Deliveries of new Boeing aircraft are expected to increase aircraft
rental, depreciation and interest costs while generating cost
savings in the areas of maintenance, fuel and pilot training. 
Continental has also entered into agreements to lease two DC-10-30
aircraft and will take delivery of such aircraft in May 1997.

In September 1996, Express placed an order for 25 firm EMB-145 50-
seat regional jets, with options for an additional 175 aircraft. 
Neither Express nor Continental will have any obligation to take
aircraft that are not financed by a third party and leased to the
Company.  However, if the Company fails to confirm the first
tranche of 25 options by August 1997, the rent associated with the
25 firm aircraft will increase by an aggregate of $33.6 million
over the 16-year life of the leases.  Express has taken delivery of
six of the firm aircraft through April 25, 1997 and will take
delivery of the remaining 19 firm aircraft during the period from
May 1, 1997 through the second quarter of 1998.  The Company
expects to account for all of these aircraft as operating leases.

Continental expects its cash outlays for 1997 capital expenditures,
exclusive of fleet plan requirements, to aggregate $125 million,
primarily relating to mainframe, software application and
automation infrastructure projects, aircraft modifications and
mandatory maintenance projects, passenger terminal facility
improvements and office, maintenance, telecommunications and ground
equipment.  Continental's capital expenditures during the three
months ended March 31, 1997, aggregated $33 million, exclusive of
fleet plan requirements.

The Company expects to fund its future capital commitments through
internally generated funds together with general Company financings
and aircraft financing transactions.  However, there can be no
assurance that sufficient financing will be available for all
aircraft and other capital expenditures not covered by current
financings or firm financing commitments.
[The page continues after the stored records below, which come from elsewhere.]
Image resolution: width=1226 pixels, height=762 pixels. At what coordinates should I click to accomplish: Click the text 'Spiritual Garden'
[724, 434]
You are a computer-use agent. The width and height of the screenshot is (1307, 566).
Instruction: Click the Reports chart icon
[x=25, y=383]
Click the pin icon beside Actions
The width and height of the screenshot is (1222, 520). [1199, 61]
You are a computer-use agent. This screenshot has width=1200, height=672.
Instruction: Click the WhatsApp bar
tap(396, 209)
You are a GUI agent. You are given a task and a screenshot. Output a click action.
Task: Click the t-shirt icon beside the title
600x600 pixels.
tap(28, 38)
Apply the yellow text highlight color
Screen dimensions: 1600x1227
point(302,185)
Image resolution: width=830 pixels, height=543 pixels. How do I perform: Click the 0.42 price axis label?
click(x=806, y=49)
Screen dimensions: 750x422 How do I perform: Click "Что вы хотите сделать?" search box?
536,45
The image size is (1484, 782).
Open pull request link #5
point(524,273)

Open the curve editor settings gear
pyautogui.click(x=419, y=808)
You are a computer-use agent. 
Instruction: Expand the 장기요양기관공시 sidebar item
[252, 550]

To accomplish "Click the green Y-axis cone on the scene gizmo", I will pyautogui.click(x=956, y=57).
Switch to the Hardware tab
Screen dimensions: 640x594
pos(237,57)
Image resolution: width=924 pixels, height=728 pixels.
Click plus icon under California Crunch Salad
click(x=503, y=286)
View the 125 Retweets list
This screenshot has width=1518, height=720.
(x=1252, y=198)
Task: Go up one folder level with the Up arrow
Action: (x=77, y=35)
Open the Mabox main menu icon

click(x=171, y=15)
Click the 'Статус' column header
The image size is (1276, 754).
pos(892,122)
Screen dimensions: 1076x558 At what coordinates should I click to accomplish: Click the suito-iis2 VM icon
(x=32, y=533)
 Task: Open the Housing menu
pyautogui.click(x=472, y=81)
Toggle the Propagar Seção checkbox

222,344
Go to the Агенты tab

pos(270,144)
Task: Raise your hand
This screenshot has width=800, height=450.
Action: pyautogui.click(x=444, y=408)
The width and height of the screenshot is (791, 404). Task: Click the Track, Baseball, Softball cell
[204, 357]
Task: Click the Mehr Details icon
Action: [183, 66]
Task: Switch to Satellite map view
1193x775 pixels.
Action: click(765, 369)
As of March 31, 1997, the Company had $848 million in cash and cash
equivalents (excluding restricted cash of $79 million), compared to
$985 million (excluding restricted cash of $76 million) as of
December 31, 1996.  Net cash provided by operating activities
increased $9 million during the three months ended March 31, 1997
compared to the same period in the prior year primarily due to an
improvement in operating income.  Net cash used by investing
activities increased $193 million for the three months ending March
31, 1997 compared to the same period in the prior year, principally
due to an increase in fleet-related capital expenditures.  Net cash
used by financing activities for the three months ended March 31,
1997 compared to the same period in the prior year decreased $117
million primarily due to a decrease in payments on long-term debt
and capital lease obligations.

Continental does not have general lines of credit and has
significant encumbered assets.

As a result of the recent weakness of the yen against the dollar
and increased fuel costs, CMI's operating earnings declined during
the past three quarters as compared to similar periods a year ago,
and are not expected to improve materially absent a stronger yen or
reduced fuel costs.  The $320 million financing consummated by CMI
in July 1996 contains significant financial covenants relating to
CMI, including maintenance of a minimum fixed charge coverage
ratio, a minimum consolidated net worth and minimum liquidity, and
covenants restricting CMI's leverage, its incurrence of certain
indebtedness and its pledge of assets.  The financial covenants
also limit the ability of CMI to pay dividends to Continental.  In
January 1997, CMI elected to prepay $25 million of principal amount
of its bank financing rather than use such cash for other purposes. 
CMI may prepay additional amounts of its bank financing to remain
in compliance with certain covenants contained in such financing.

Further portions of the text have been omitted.